# [What to do]
Search the records for lines with the word "user" and copy each match.
Stored data section start
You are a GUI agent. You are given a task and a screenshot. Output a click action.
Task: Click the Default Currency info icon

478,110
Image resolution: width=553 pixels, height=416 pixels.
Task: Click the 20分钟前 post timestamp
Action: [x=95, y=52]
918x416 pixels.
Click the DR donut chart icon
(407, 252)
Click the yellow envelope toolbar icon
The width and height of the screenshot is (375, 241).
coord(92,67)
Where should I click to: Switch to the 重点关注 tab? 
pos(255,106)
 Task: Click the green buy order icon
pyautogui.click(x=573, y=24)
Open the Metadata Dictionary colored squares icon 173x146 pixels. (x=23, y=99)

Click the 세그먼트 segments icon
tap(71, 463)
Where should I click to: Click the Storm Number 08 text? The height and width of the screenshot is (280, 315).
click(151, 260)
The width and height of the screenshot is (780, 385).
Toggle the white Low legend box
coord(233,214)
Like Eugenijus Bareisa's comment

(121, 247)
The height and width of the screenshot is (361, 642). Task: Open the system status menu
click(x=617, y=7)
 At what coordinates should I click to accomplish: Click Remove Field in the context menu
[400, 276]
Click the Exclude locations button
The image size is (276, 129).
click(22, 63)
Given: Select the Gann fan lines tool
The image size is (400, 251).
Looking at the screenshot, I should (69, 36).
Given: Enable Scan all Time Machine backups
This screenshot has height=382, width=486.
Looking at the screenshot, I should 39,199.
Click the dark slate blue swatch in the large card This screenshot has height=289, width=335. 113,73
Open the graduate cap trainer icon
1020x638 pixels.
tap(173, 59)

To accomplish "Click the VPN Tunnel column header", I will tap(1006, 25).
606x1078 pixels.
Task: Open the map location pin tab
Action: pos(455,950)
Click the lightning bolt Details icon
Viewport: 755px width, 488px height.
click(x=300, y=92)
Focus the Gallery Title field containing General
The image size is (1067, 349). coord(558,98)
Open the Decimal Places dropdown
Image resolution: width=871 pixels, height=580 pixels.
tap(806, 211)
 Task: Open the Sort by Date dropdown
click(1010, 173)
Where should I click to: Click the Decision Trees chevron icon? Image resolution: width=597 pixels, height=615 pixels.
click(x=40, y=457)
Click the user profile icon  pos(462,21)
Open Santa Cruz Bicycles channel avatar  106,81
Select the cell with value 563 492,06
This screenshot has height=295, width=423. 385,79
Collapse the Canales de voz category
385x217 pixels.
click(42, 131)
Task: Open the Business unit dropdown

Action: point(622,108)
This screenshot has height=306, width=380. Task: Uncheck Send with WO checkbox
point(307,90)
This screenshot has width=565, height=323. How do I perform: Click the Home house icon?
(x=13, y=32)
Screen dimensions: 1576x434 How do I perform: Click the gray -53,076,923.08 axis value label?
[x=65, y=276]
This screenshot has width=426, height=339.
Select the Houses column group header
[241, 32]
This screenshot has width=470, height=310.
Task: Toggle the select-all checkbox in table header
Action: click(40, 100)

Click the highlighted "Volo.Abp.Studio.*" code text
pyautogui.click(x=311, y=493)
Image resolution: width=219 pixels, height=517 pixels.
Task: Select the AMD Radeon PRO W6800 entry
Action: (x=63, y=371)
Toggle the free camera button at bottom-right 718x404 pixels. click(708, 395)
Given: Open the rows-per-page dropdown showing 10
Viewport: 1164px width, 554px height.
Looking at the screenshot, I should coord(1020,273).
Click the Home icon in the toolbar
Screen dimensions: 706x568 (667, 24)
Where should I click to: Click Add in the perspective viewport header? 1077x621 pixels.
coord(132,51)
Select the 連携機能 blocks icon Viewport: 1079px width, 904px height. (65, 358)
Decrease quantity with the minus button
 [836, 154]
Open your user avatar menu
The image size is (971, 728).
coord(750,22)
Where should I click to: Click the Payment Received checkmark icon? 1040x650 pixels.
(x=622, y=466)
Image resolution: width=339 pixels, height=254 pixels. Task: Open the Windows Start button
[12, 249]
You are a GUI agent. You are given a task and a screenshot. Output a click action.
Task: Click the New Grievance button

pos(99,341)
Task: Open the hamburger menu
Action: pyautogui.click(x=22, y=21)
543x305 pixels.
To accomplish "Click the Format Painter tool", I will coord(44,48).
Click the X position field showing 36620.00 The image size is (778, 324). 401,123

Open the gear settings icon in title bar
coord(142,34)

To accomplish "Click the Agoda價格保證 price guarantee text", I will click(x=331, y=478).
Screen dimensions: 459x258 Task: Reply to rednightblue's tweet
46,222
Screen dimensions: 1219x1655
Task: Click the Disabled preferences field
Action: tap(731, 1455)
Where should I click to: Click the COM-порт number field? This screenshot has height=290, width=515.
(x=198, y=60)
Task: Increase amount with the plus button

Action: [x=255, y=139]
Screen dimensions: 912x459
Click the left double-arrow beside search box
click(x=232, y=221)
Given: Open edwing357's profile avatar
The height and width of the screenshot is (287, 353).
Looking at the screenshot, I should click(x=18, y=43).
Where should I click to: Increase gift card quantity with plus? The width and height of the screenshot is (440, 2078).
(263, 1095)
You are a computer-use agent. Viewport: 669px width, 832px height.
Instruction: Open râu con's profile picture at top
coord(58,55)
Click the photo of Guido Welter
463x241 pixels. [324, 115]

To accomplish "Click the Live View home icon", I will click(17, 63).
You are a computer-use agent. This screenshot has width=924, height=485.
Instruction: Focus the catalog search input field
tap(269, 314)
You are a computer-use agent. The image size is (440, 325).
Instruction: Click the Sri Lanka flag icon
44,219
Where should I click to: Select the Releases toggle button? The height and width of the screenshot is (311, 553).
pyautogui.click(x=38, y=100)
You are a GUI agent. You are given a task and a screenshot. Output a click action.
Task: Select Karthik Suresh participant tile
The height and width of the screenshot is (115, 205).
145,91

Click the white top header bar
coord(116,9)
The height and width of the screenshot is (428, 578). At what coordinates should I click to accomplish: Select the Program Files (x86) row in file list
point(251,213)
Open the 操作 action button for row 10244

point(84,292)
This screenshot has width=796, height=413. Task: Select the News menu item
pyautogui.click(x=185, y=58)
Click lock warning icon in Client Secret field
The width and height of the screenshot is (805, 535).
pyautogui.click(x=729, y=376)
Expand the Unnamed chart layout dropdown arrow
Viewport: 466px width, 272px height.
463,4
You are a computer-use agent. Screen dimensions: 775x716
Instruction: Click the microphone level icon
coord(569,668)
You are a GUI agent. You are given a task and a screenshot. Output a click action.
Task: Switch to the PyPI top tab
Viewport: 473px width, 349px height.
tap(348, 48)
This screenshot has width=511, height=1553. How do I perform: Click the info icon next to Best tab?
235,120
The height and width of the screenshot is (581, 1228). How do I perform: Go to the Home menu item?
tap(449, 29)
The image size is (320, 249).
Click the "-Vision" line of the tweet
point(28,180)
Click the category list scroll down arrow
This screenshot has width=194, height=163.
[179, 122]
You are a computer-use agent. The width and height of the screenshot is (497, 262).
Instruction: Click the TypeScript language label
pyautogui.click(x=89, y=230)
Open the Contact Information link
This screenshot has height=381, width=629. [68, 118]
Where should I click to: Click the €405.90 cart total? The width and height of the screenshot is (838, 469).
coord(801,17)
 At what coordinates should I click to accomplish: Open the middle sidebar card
Stored data section end
# [Exercise solution]
Click the user profile icon  pos(462,21)
Open your user avatar menu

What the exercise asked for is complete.